▶ **WORK INSTRUCTION A**: Convert the lines of the records into a numbered list, leaving out any blank lines. Begin with the first line of the records and continue through the line containing "Task: Click on".

(SOURCE EXTRACT begins)

Mexico’s macroeconomic and sectoral performance has deteriorated significantly since the end of 1992, particularly since the outburst of the crisis in December of 1994. After a slowdown in manufacturing and total economy’s GDP growth, the economy apparently recovered in 1994, with a GDP growth of 3% and 2.5%, respectively. Moreover, the financial deficit was of 1.6%, 0.7% and -1% for 1992, 1993, and 1994.

However, as stressed earlier, Mexico’s economy presented serious and unsustainable macroeconomic and sectoral problems. The increasing current account deficit created by the trade deficit of the manufacturing sector was being financed by extremely volatile foreign investments. Thus, and contrary to the crisis of 1982, the cause of the crisis of 1994 was the manufacturing and private sector, i.e., the central sectors for Mexico’s future development, as determined by the government’s strategy. Moreover, the crisis of 1994 is directly related to the macroeconomic liberalization strategy and the sectoral impasse, particularly in the manufacturing sector. As analyzed earlier, the initial export-oriented industrialization resulted in an import-oriented industrialization in which the manufacturing sector, with high GDP, productivity and export growth, decreased drastically backward and forward linkages with the rest of the economy. This process manifested clearly in the sector during 1987-1992, since the trade balance/GDP coefficient increased from -6.67% to -42.42%, i.e., during this period manufacturing’s net import penetration increased by a factor of almost 7.

(SOURCE EXTRACT ends)

▶ **WORK INSTRUCTION B**:
Answer these questions from the text on Mexico's economic crisis:
(i) What was the manufacturing sector's GDP growth in 1994?
(ii) What was the financial deficit in 1993?
(iii) What value did manufacturing's trade balance/GDP coefficient reach in 1992?

(DATASET RECORDS begins)

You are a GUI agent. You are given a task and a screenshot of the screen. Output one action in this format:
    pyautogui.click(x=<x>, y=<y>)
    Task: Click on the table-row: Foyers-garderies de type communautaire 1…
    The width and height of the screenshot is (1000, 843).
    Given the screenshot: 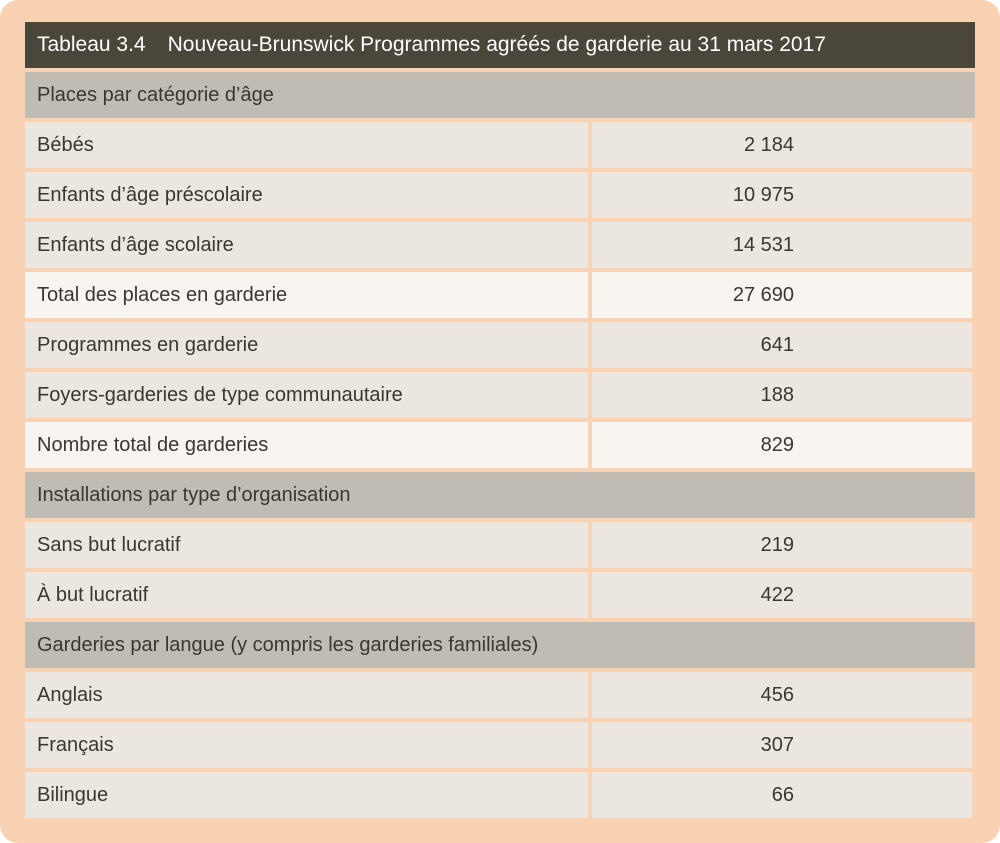 What is the action you would take?
    pyautogui.click(x=500, y=395)
    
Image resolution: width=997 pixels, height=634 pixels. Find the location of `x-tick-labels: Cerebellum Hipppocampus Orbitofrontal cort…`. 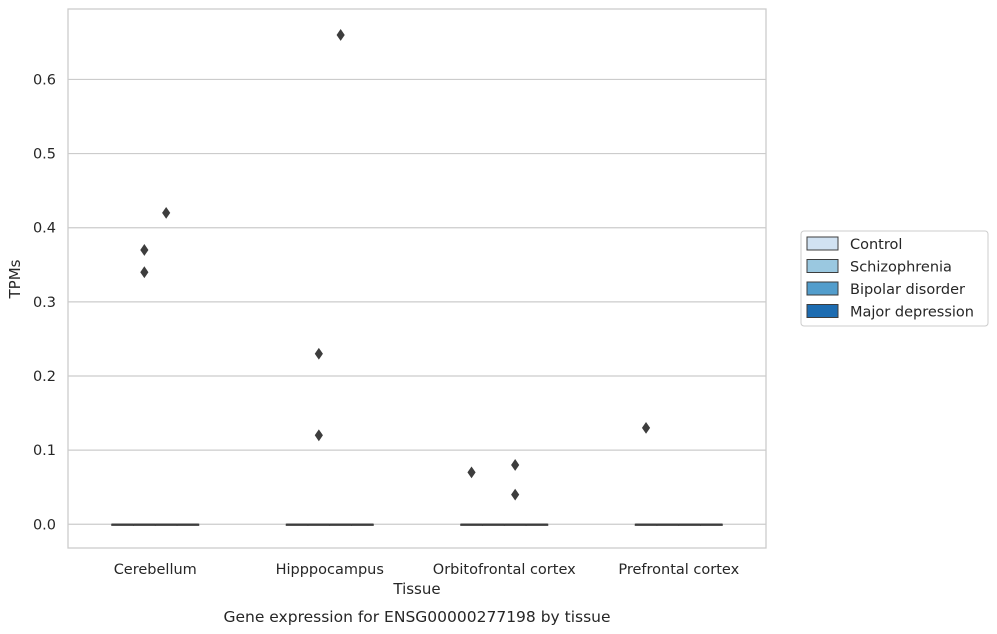

x-tick-labels: Cerebellum Hipppocampus Orbitofrontal cort… is located at coordinates (427, 570).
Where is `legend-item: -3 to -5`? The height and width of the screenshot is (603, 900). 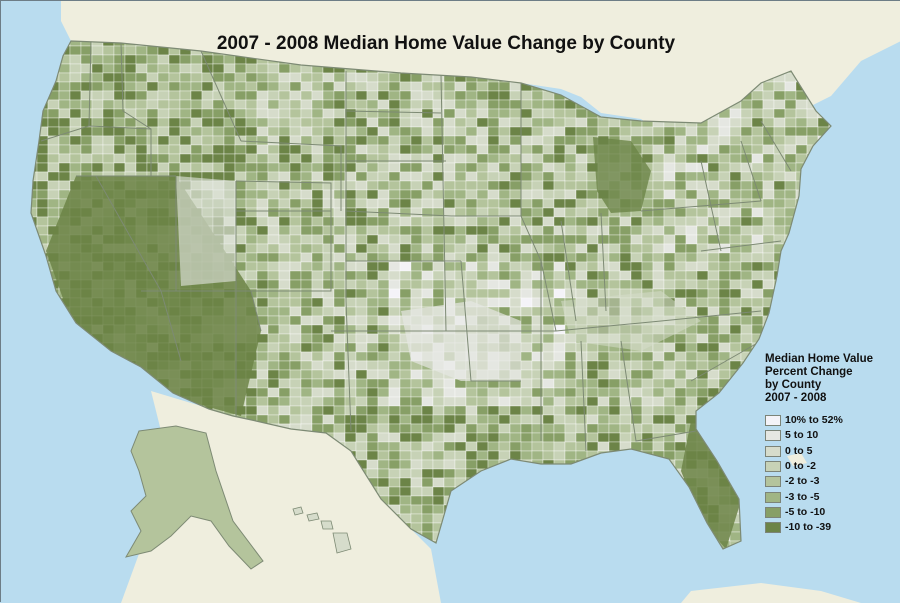
legend-item: -3 to -5 is located at coordinates (830, 496).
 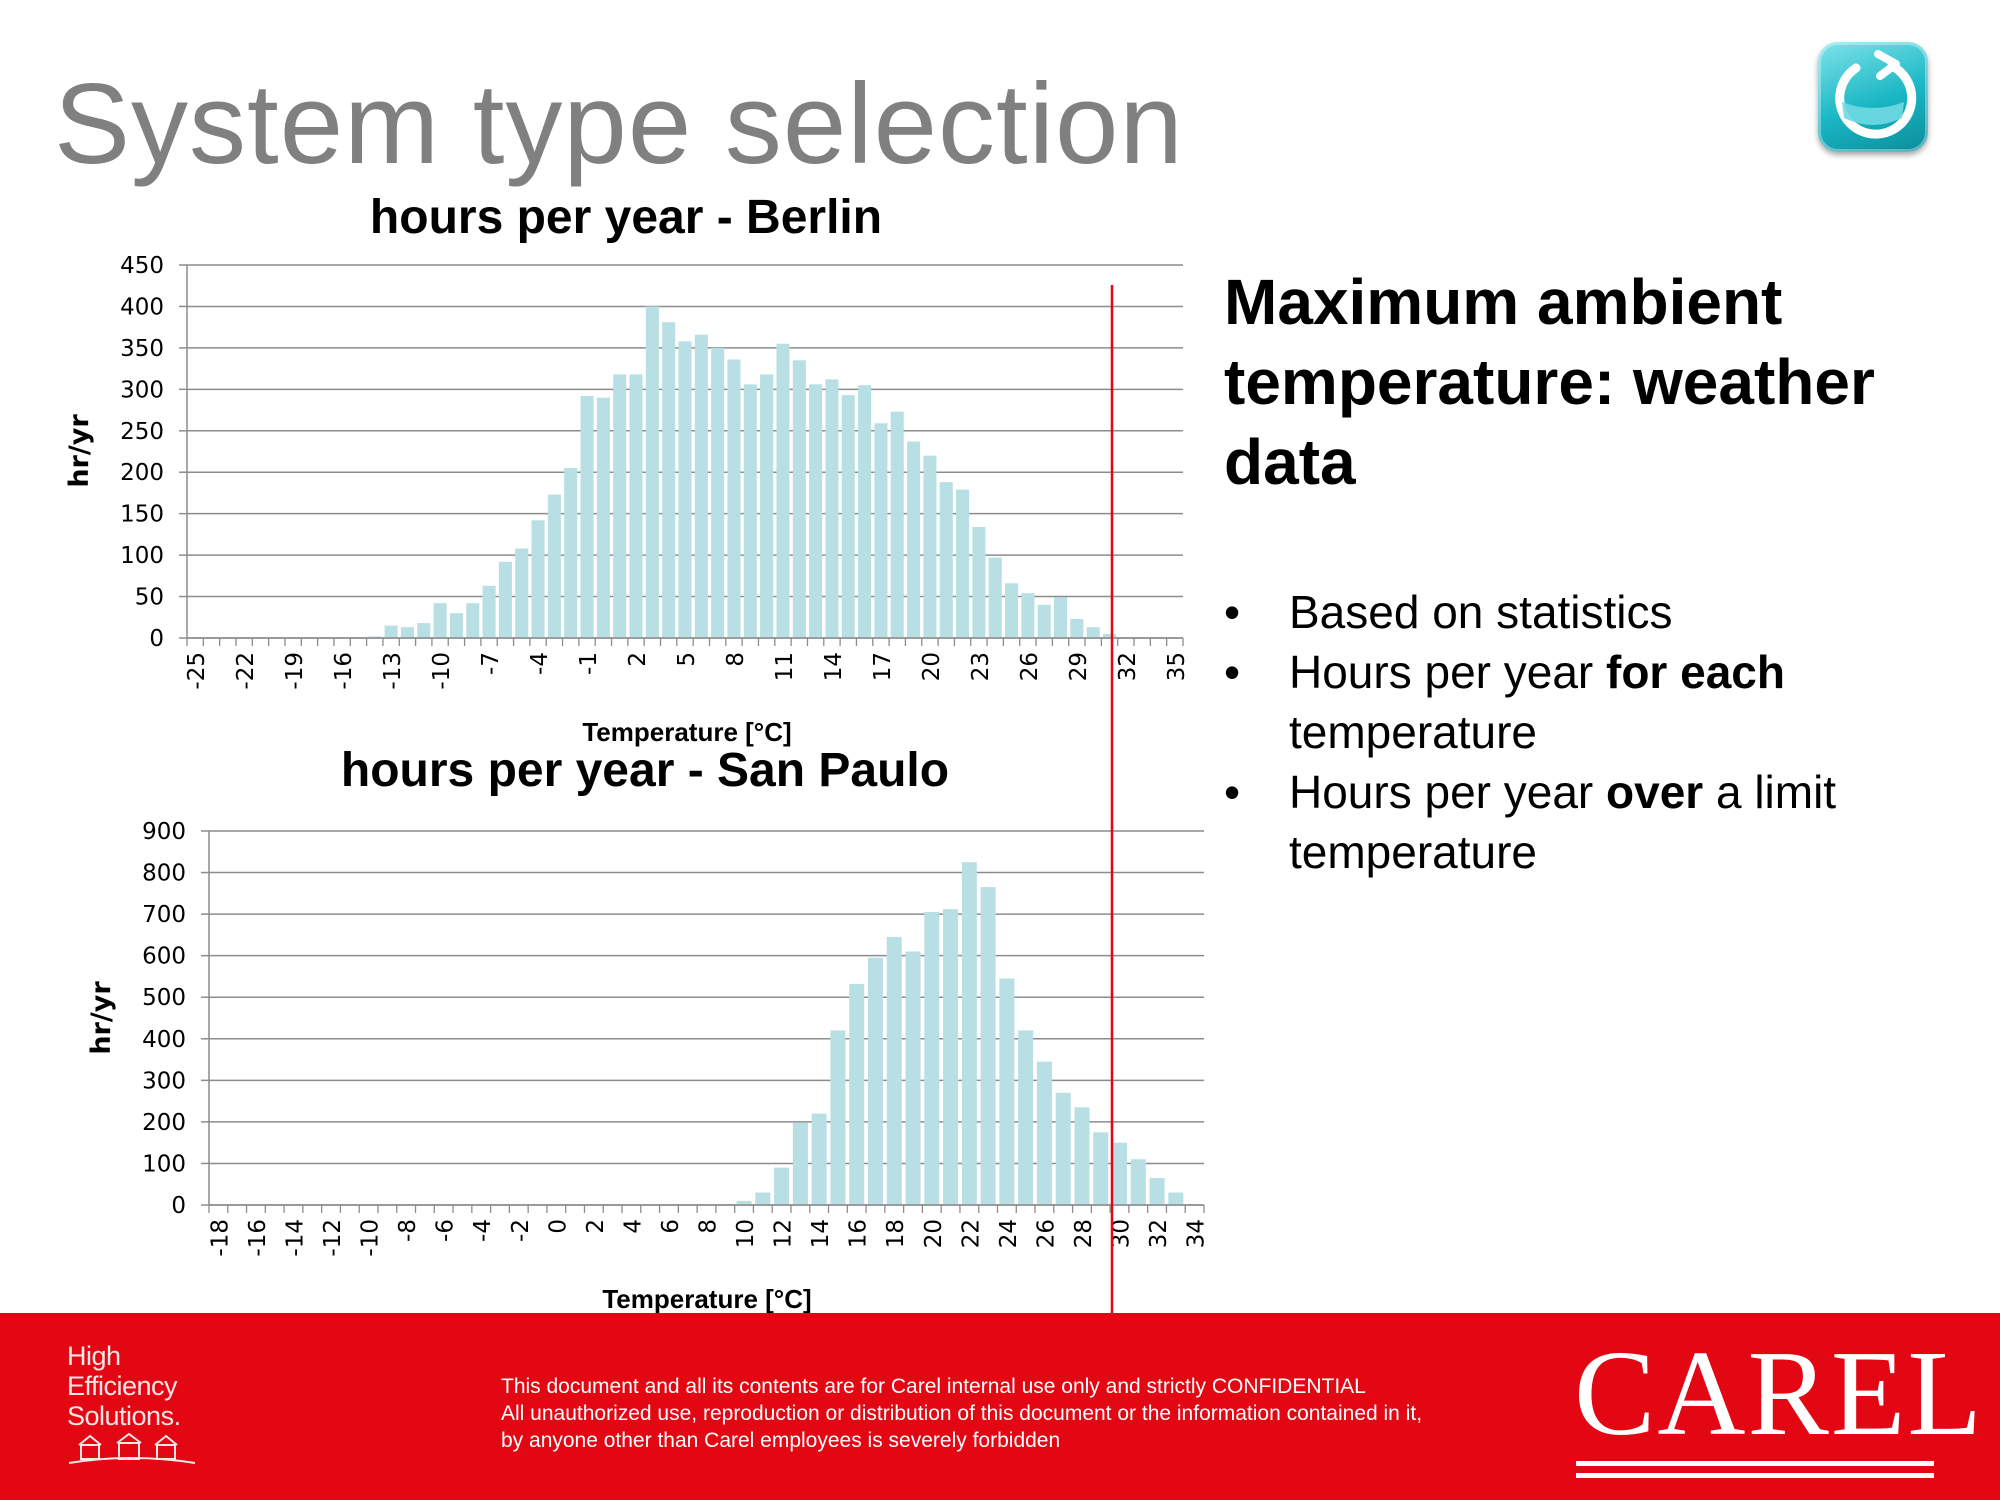 What do you see at coordinates (896, 1234) in the screenshot?
I see `x-tick-label: 18` at bounding box center [896, 1234].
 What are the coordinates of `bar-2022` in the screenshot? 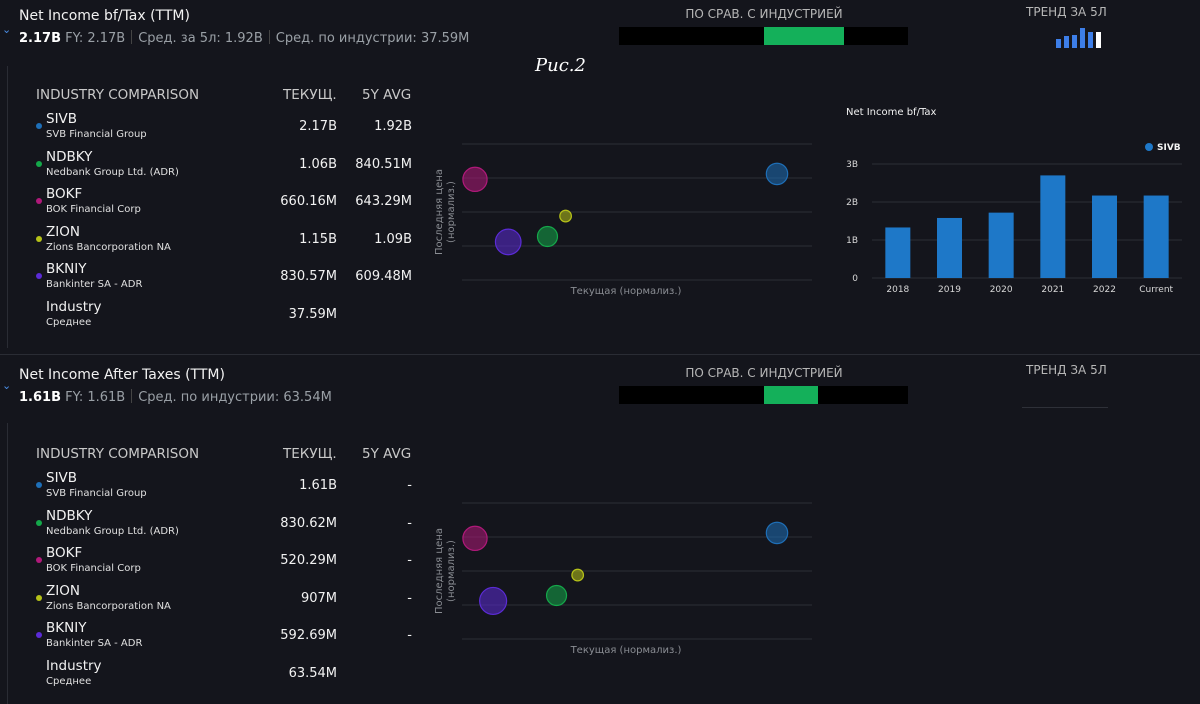 It's located at (1104, 236).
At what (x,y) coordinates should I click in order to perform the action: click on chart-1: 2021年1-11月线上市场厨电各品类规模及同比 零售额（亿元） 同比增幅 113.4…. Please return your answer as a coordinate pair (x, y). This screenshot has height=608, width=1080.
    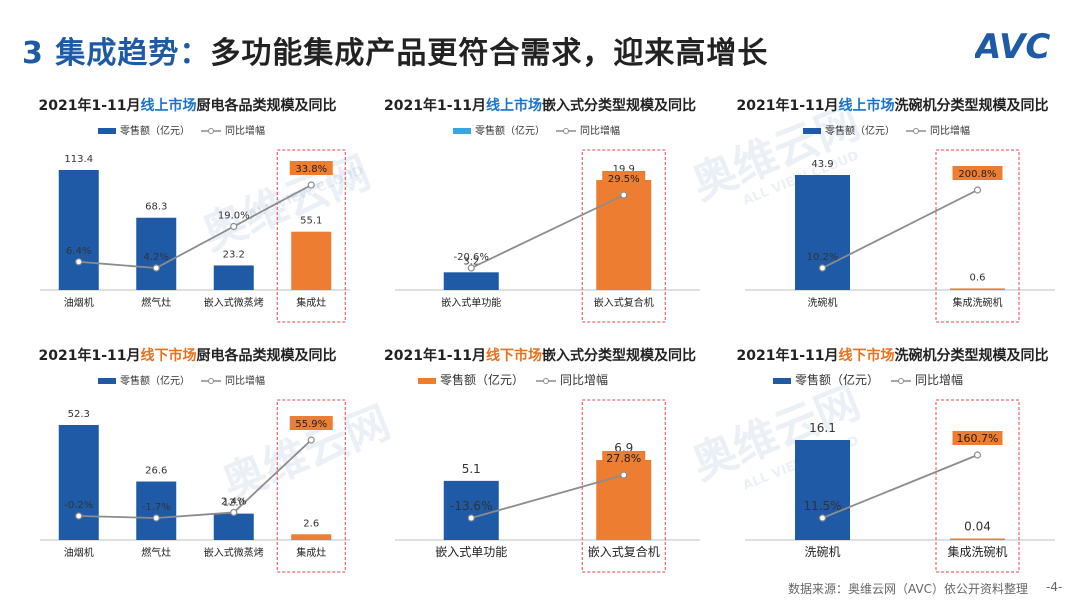
    Looking at the image, I should click on (188, 210).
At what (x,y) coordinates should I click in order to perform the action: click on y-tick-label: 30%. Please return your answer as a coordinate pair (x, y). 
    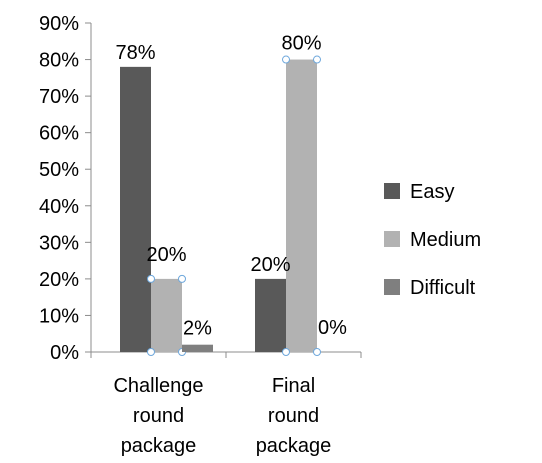
    Looking at the image, I should click on (59, 243).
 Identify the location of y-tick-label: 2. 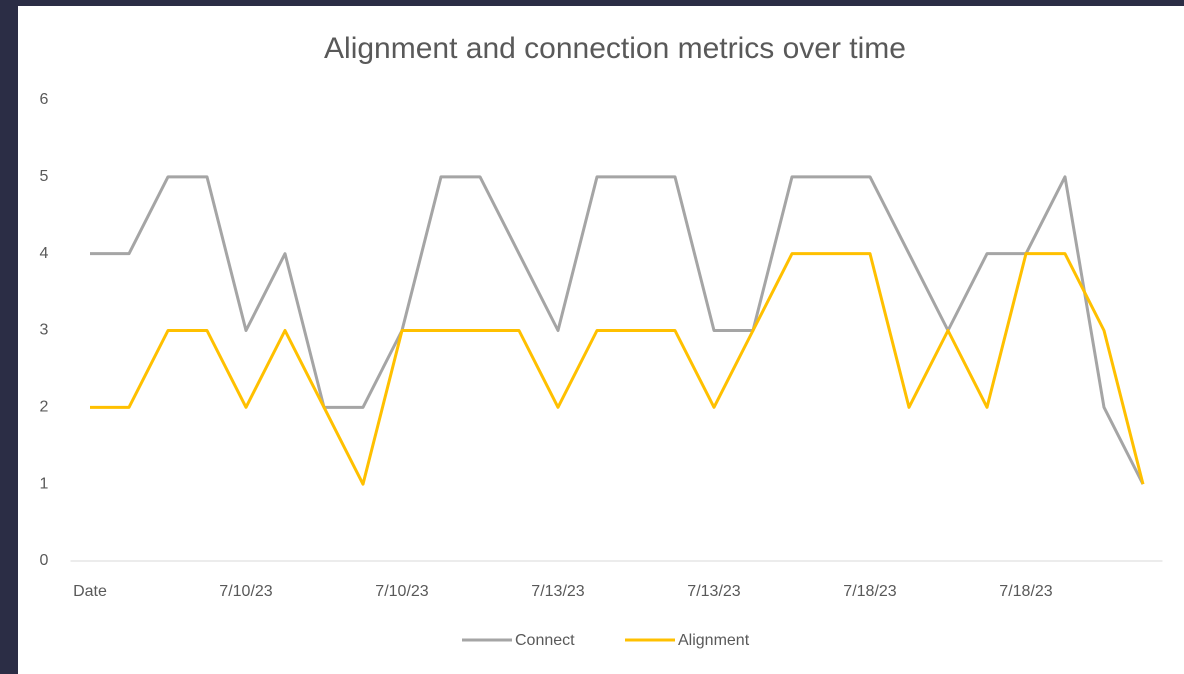
(44, 408).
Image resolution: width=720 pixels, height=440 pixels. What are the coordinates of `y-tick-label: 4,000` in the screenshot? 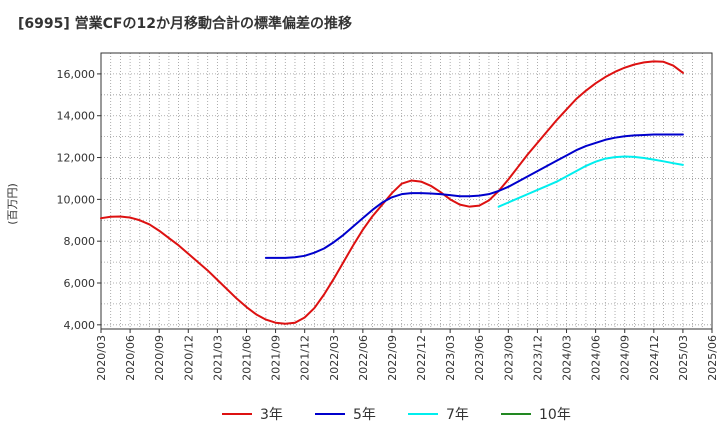 It's located at (80, 326).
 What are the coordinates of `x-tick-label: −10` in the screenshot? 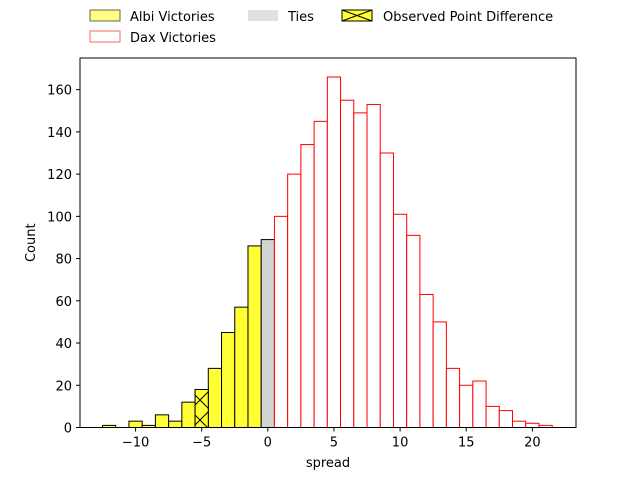 It's located at (136, 444).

(DATASET RECORDS ends)

▶ **ANSWER A**:
1. You are a GUI agent. You are given a task and a screenshot of the screen. Output one action in this format:
2.     pyautogui.click(x=<x>, y=<y>)
3.     Task: Click on the table-row: Foyers-garderies de type communautaire 1…

▶ **ANSWER B**:
(i) 3%
(ii) 0.7%
(iii) -42.42%